Output the span of lines from the one that contains "Given: Click the" through the end of the records, inclusive, exactly as written and free of pictures.

INFORMATION PROVIDED
_____

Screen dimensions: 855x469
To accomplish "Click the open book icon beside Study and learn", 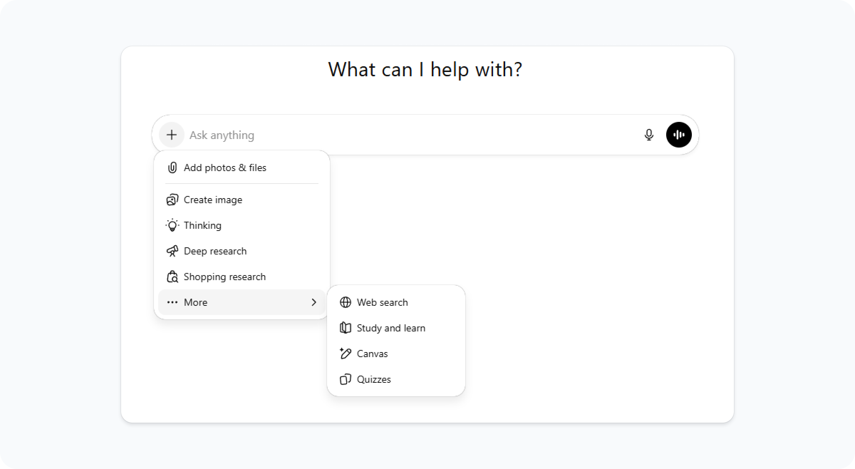I will (345, 328).
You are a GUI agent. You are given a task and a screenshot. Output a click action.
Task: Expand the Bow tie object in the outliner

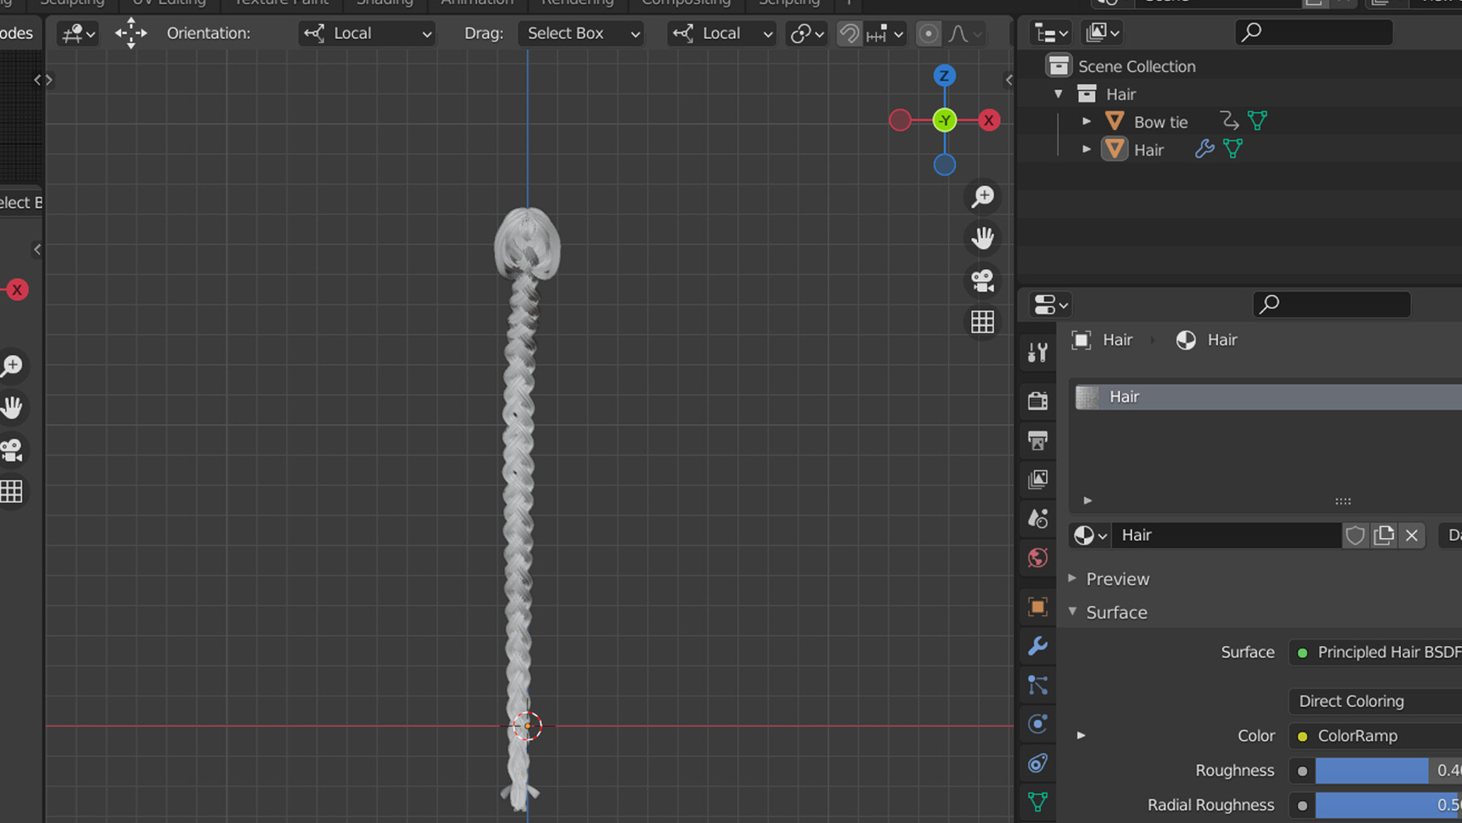(1087, 120)
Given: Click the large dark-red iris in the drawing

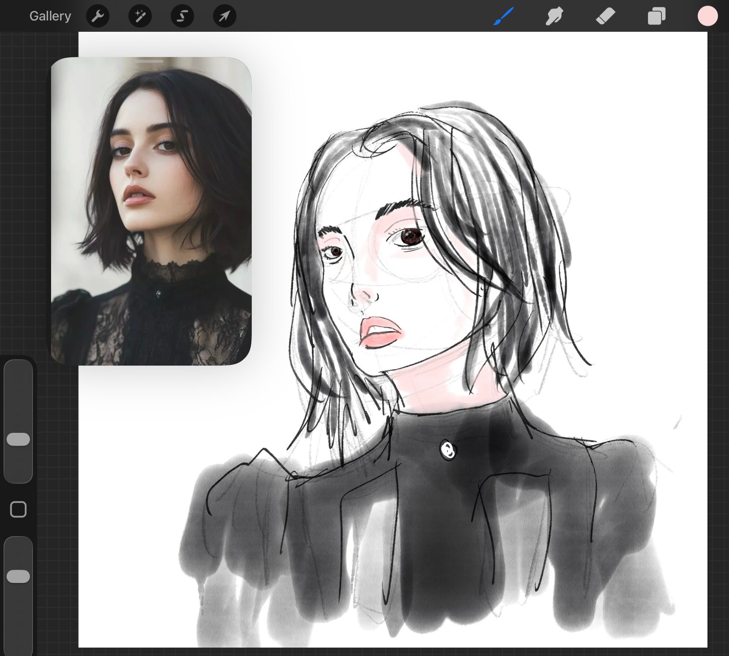Looking at the screenshot, I should coord(411,237).
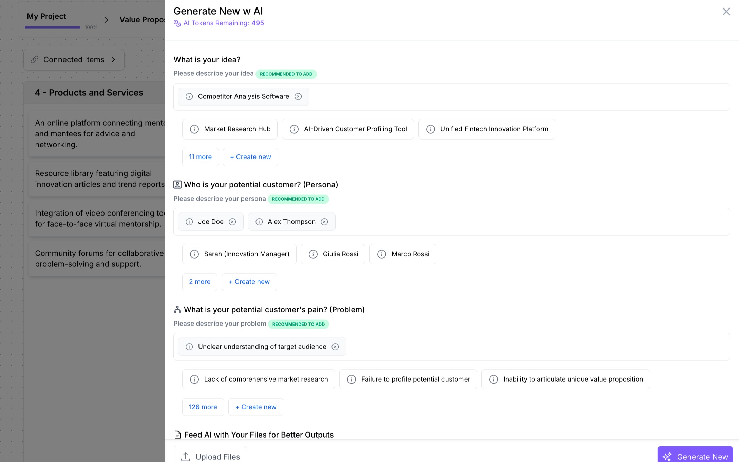The height and width of the screenshot is (462, 739).
Task: Click info icon on Giulia Rossi chip
Action: [x=313, y=254]
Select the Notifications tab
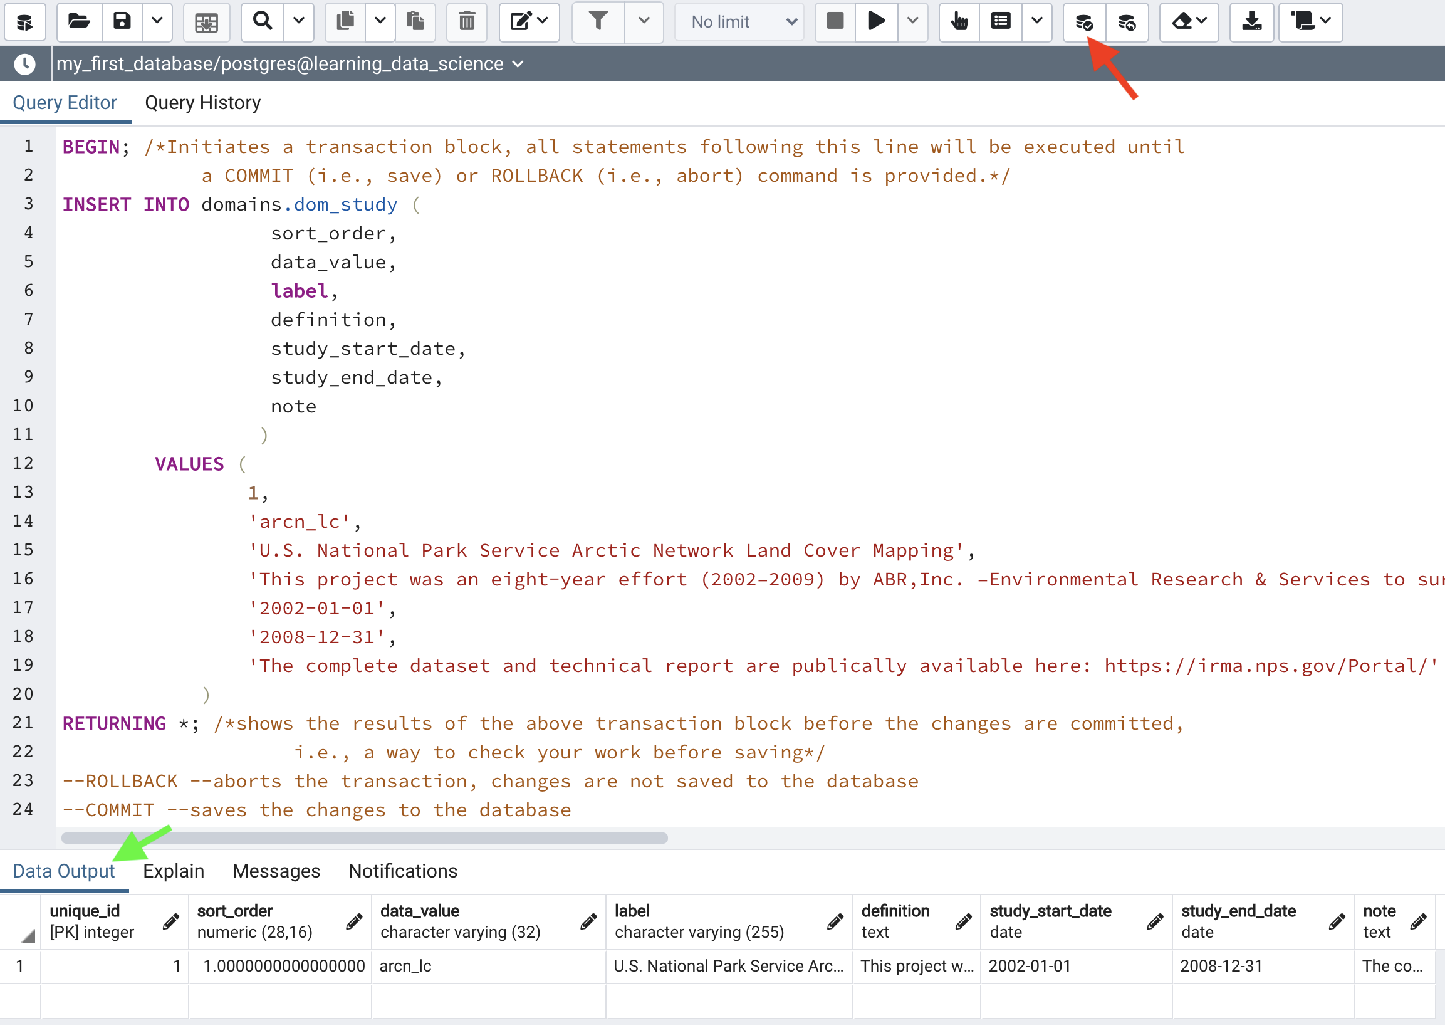Screen dimensions: 1445x1028 point(402,871)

_____

TASK ANSWER
Given: Click the large dark-red iris in the drawing

Looking at the screenshot, I should coord(411,237).
The height and width of the screenshot is (462, 739).
Task: Click info icon on Giulia Rossi chip
Action: [x=313, y=254]
Select the Notifications tab
Screen dimensions: 1445x1028 point(402,871)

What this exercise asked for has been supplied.